We are delighted to introduce the Keynote Speakers of EAPL2023!
To revitalize the traditional keynote format, we challenged our presenters to include their Outstanding questions for the field, inviting the audience to engage in an interactive discussion on these controversial topics during the keynote.
Professor Galit Nahari
Professor Galit Nahari is the head of the Department of Criminology at Bar-Ilan University, Israel. She currently serves as the Editor-in-Chief of Legal and Criminological Psychology. Her research covers a variety of topics in deception, investigative interviewing, and decision-making. A prime contribution of her work is the Verifiability Approach to lie detection. She works closely with practitioners, promoting fruitful cooperation in high education, research, and training. She advises, lectures, and conducts workshops on verbal lie detection nationally and internationally.
Keynote lecture: Verbal lie detection: When memory and strategy meet
Decades of research established the notion that liars and truth-tellers differ in their verbal utterances. In this keynote, Prof. Nahari will introduce two leading factors involved in shaping the utterance of liars and truth-tellers – strategy and memory. By discussing the roles of each factor alone as well as the dyad between them, Prof. Nahari will further demonstrate that in given conditions, it is not only liars that act strategically, and it is not only truth-tellers that are affected by the quality of their memory. Finally, she will discuss lie detection approaches and techniques developed in her research lab within the strategy-memory interplay and further elaborate on their applicability in different contexts and the challenges involved in applying them. In the course of it, Prof. Nahari will also share her perspectives on the optimal process and the initial conditions required for a successful implementation of tools that were developed in academia.
Professor Ray Bull
Ray Bull is (part-time) Professor of Criminal Investigation at The University of Derby and Emeritus Professor of Forensic Psychology at The University of Leicester. In 2022 he was informed that he had become a "Distinguished Member" of the American Psychology-Law Society for his "unusual and outstanding contribution to psychology and Law". In 2008 he received from the European Association of Psychology and Law the ‘Award for Lifetime Contribution to Psychology and Law’. He has authored/co-authored a large number of research publications, regularly acts as an expert witness and has conducted workshops/training on investigative interviewing in over 35 countries.

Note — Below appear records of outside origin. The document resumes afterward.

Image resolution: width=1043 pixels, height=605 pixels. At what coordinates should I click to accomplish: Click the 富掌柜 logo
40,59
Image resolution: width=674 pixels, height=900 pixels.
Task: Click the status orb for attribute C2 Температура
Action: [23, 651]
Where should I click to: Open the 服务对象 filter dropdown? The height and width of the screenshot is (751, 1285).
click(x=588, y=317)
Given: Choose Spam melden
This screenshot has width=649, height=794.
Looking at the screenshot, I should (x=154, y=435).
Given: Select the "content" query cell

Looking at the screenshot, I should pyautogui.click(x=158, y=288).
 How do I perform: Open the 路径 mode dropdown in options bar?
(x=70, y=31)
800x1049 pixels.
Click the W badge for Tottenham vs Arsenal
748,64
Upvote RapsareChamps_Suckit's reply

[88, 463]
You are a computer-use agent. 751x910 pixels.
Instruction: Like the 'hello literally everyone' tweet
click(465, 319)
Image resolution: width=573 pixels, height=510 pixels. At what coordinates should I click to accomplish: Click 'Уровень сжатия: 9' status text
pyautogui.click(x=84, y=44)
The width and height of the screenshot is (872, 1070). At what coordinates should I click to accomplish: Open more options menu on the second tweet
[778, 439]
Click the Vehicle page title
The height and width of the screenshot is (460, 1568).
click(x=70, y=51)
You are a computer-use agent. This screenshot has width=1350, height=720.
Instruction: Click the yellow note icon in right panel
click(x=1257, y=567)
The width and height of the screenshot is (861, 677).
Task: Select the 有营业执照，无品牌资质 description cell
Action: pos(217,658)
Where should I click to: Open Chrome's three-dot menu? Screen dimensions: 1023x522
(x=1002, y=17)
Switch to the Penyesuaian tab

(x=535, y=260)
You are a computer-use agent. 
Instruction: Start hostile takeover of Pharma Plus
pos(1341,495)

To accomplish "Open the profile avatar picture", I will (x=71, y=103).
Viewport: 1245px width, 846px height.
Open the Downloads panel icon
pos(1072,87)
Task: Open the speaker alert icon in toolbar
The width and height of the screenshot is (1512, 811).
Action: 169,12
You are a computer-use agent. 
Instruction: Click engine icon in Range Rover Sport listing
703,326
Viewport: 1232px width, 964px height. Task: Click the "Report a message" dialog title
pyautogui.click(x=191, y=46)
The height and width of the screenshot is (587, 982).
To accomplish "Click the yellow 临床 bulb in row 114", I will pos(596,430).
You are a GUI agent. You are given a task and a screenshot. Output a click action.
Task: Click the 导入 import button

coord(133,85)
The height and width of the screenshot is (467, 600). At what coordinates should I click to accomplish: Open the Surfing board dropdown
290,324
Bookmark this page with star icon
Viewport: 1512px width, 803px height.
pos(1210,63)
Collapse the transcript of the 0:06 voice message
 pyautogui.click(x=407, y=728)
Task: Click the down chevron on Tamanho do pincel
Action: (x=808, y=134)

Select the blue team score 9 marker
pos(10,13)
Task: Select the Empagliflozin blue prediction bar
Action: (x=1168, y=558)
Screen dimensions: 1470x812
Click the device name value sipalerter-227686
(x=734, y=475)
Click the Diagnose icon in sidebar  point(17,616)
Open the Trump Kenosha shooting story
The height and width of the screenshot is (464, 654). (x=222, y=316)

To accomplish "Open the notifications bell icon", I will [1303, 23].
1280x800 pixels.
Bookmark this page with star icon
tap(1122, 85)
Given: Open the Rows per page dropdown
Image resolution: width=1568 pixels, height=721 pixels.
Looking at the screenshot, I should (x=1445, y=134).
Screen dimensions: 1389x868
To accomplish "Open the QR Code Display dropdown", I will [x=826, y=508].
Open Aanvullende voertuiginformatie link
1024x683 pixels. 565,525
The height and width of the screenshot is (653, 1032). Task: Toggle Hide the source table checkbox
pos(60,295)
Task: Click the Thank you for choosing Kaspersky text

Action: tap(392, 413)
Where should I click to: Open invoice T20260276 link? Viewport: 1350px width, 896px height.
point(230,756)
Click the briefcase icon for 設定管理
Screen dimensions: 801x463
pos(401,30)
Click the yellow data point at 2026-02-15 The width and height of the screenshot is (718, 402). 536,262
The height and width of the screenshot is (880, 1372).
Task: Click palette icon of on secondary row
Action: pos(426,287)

Keynote lecture: The PEACE method of investigative interviewing
In 1992 the police in England (with contributions from psychologists) developed a new yet ethical method for the interviewing of suspects (and of witnesses/victims). They called this innovative method 'PEACE', which stands for the five phases of Planning/Preparation, Explain/Engage, Account, Closure, and Evaluation. Assessments of this method were first conducted in England, finding that interviewers who demonstrated good levels of the 'PEACE' skills obtained more relevant information from suspects. Since then, studies in a variety of countries have also found 'PEACE' skills to be effective. More recently, essential components of the 'Engage' phase (i.e., rapport and cognitive empathy) have been found to be associated with real-life sex crime suspects choosing to provide more investigative relevant information. Such research assisted the United Nations ‘Special Rapporteur on torture and other cruel, inhuman or degrading treatment or punishment’ to advocate the development of a worldwide document for non-coercive interviewing methods and he noted that "The essence of an alternative information-gathering model was first captured by the PEACE model of interviewing ".
Professor Victoria Talwar
Dr. Victoria Talwar is a James McGill Professor and Chair of the Department of Educational and Counselling Psychology at McGill University, Canada. She is a leading expert on children’s verbal deception. She has published numerous articles on children's honesty and lie-telling behaviours, as well as child witness credibility. She works with practitioners (educators, social workers, legal professionals) on research, training, and knowledge mobilization. Among other distinctions, she is a Fellow of American Psychological Association (Division 7), Fellow of Association for Psychological Science, and member of the College of the Royal Society of Canada.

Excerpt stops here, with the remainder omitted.